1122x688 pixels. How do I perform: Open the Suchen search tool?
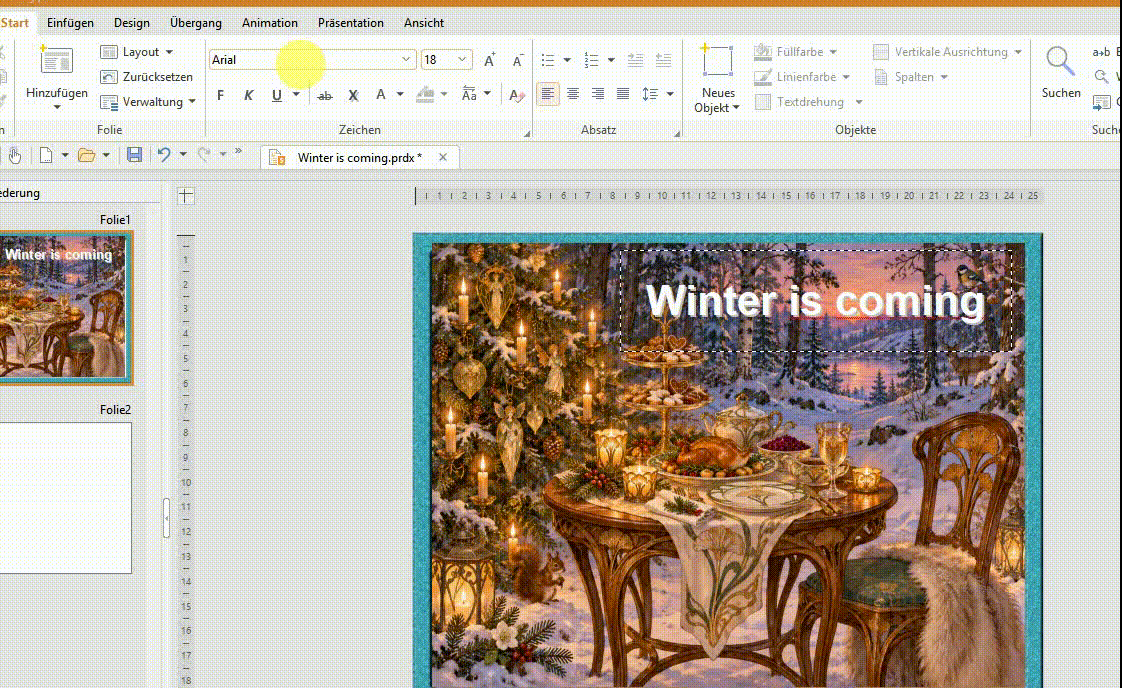(1060, 72)
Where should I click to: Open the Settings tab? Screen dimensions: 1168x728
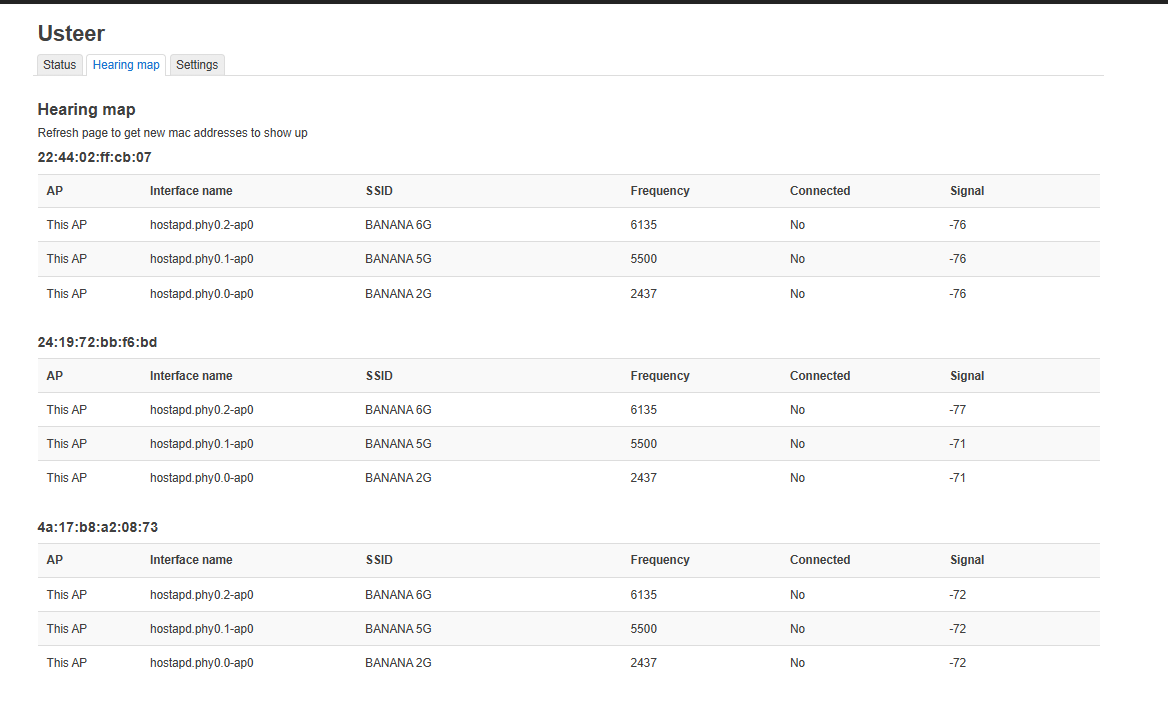(x=197, y=65)
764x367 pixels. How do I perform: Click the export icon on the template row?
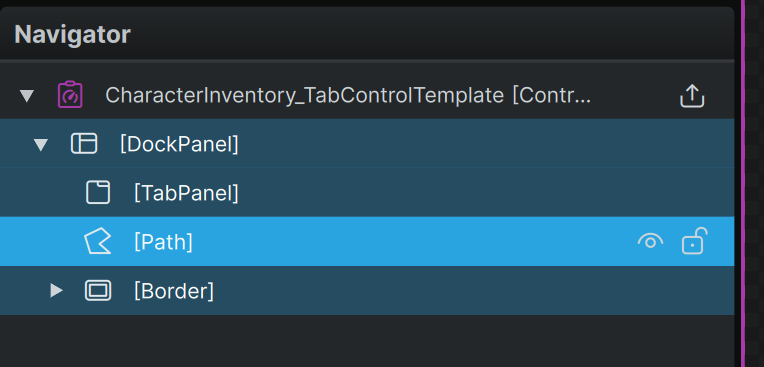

* **What to do**
Give back the material above exactly as it appears, minus any picture.

* **Task answer**
1122x688 pixels. How do I perform: Open the Suchen search tool?
(1060, 72)
Where should I click to: Open the Settings tab? Screen dimensions: 1168x728
(x=197, y=65)
764x367 pixels. How do I perform: Click the export icon on the template row?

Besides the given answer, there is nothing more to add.